ACTION ITEM:
Using the entries below, copy exactly each line from the line with "This screenshot has height=900, width=1440." up to and including the line with "the blue outgoing", with every picture left out.

EXTRACTED DATA:
━━━━━━

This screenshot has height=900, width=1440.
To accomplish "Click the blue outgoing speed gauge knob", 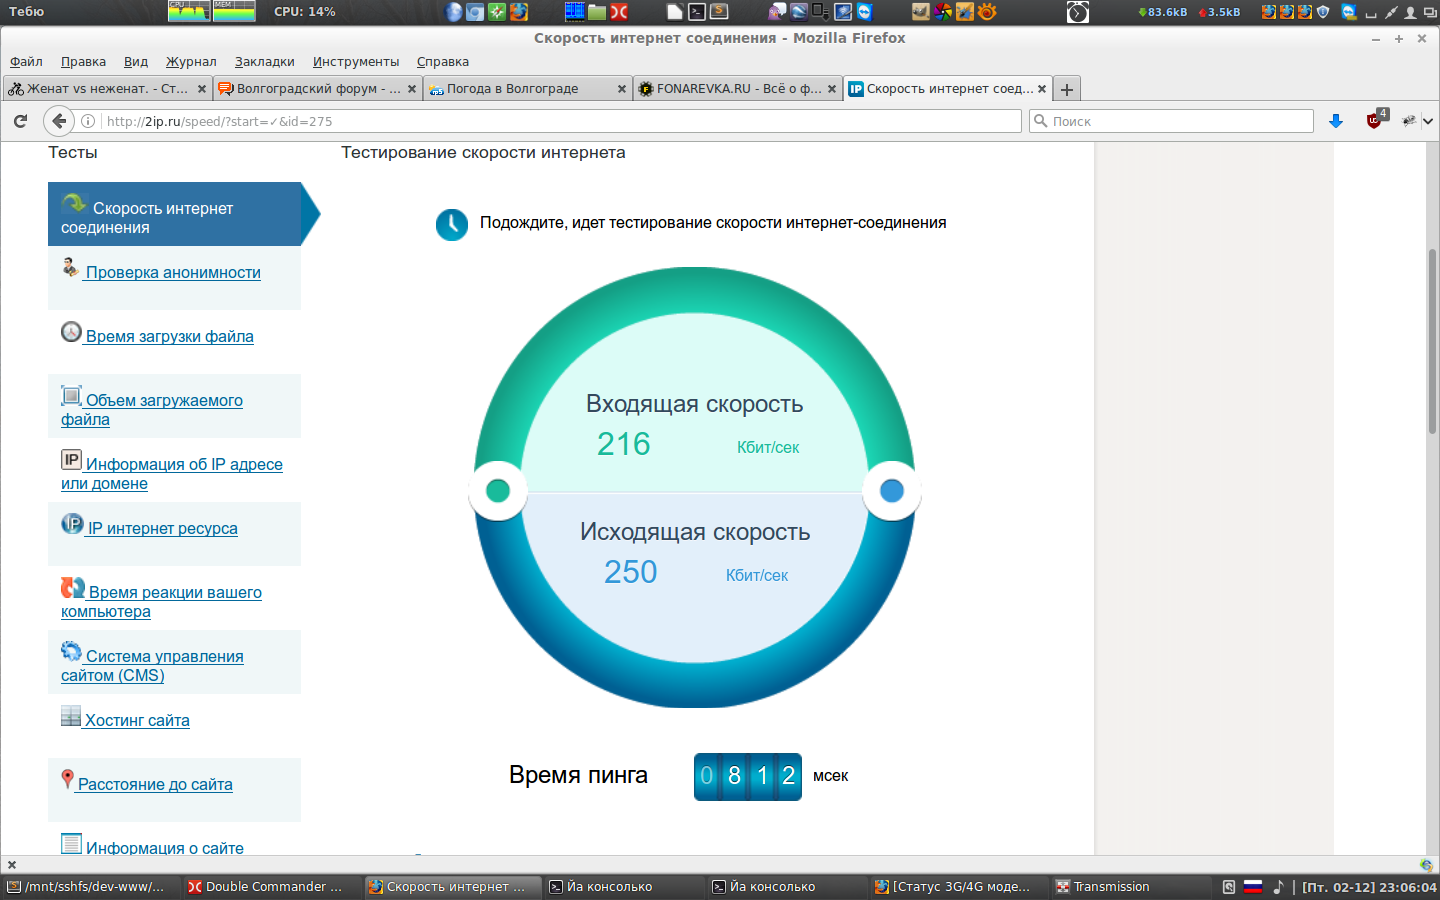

━━━━━━

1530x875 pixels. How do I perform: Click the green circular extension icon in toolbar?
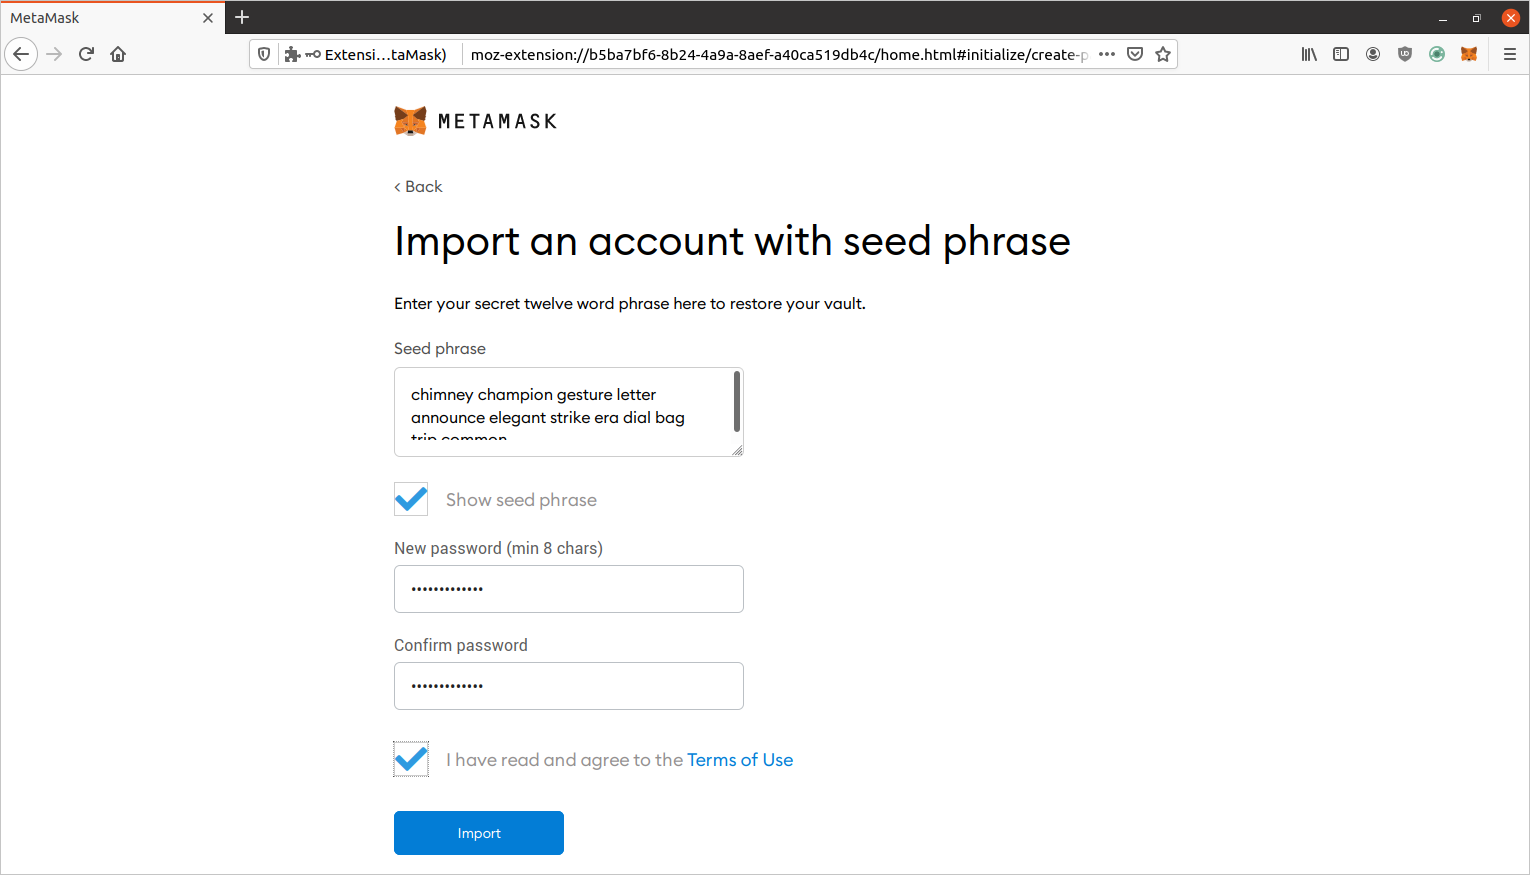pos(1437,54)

━━━━━━

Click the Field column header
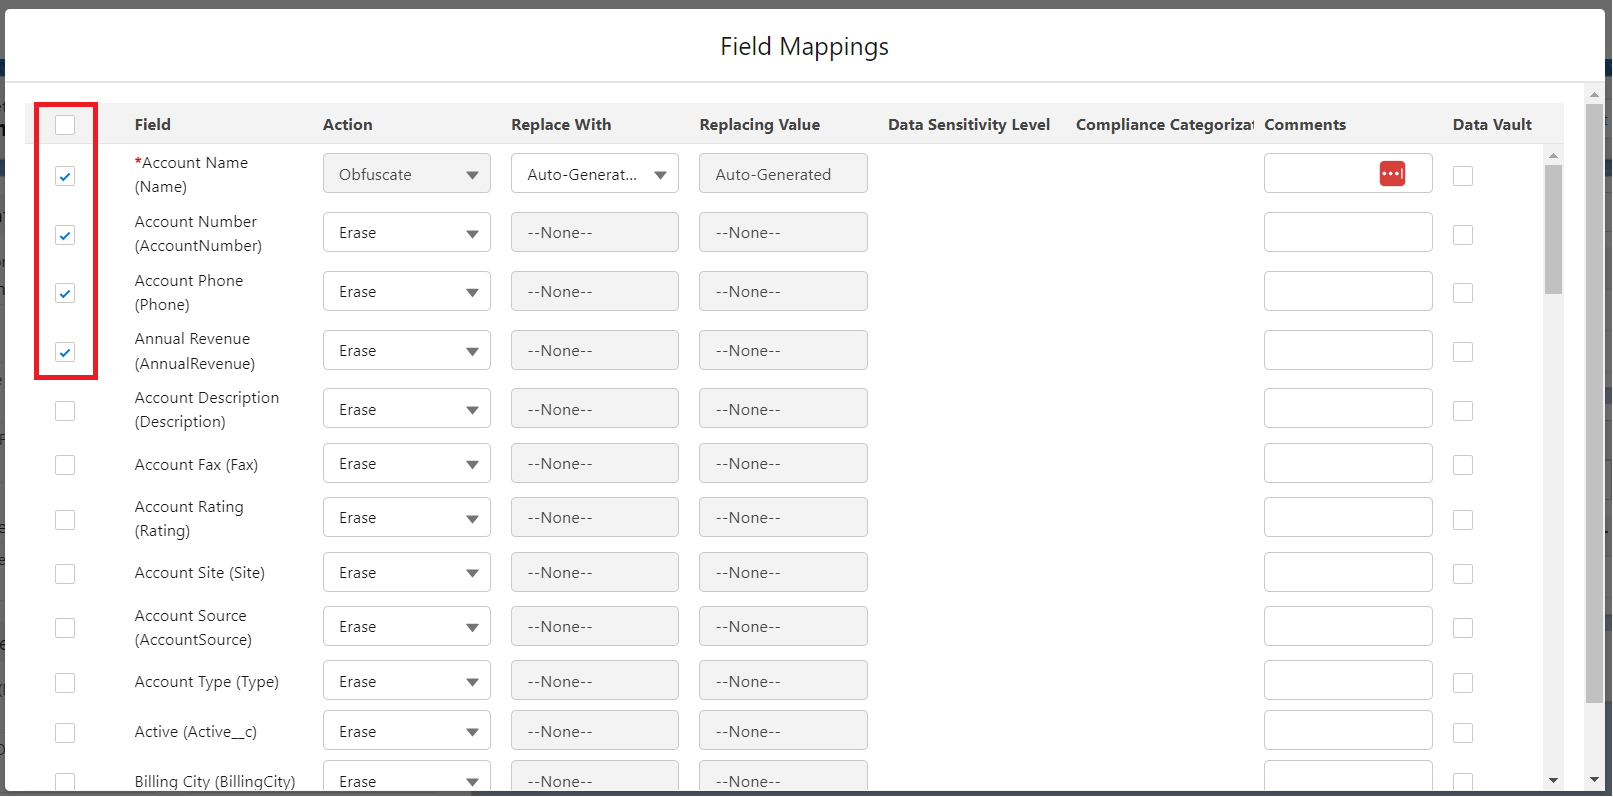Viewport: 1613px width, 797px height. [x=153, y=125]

━━━━━━

RESPONSE AREA:
This screenshot has height=900, width=1440.
To accomplish "Click the blue outgoing speed gauge knob", 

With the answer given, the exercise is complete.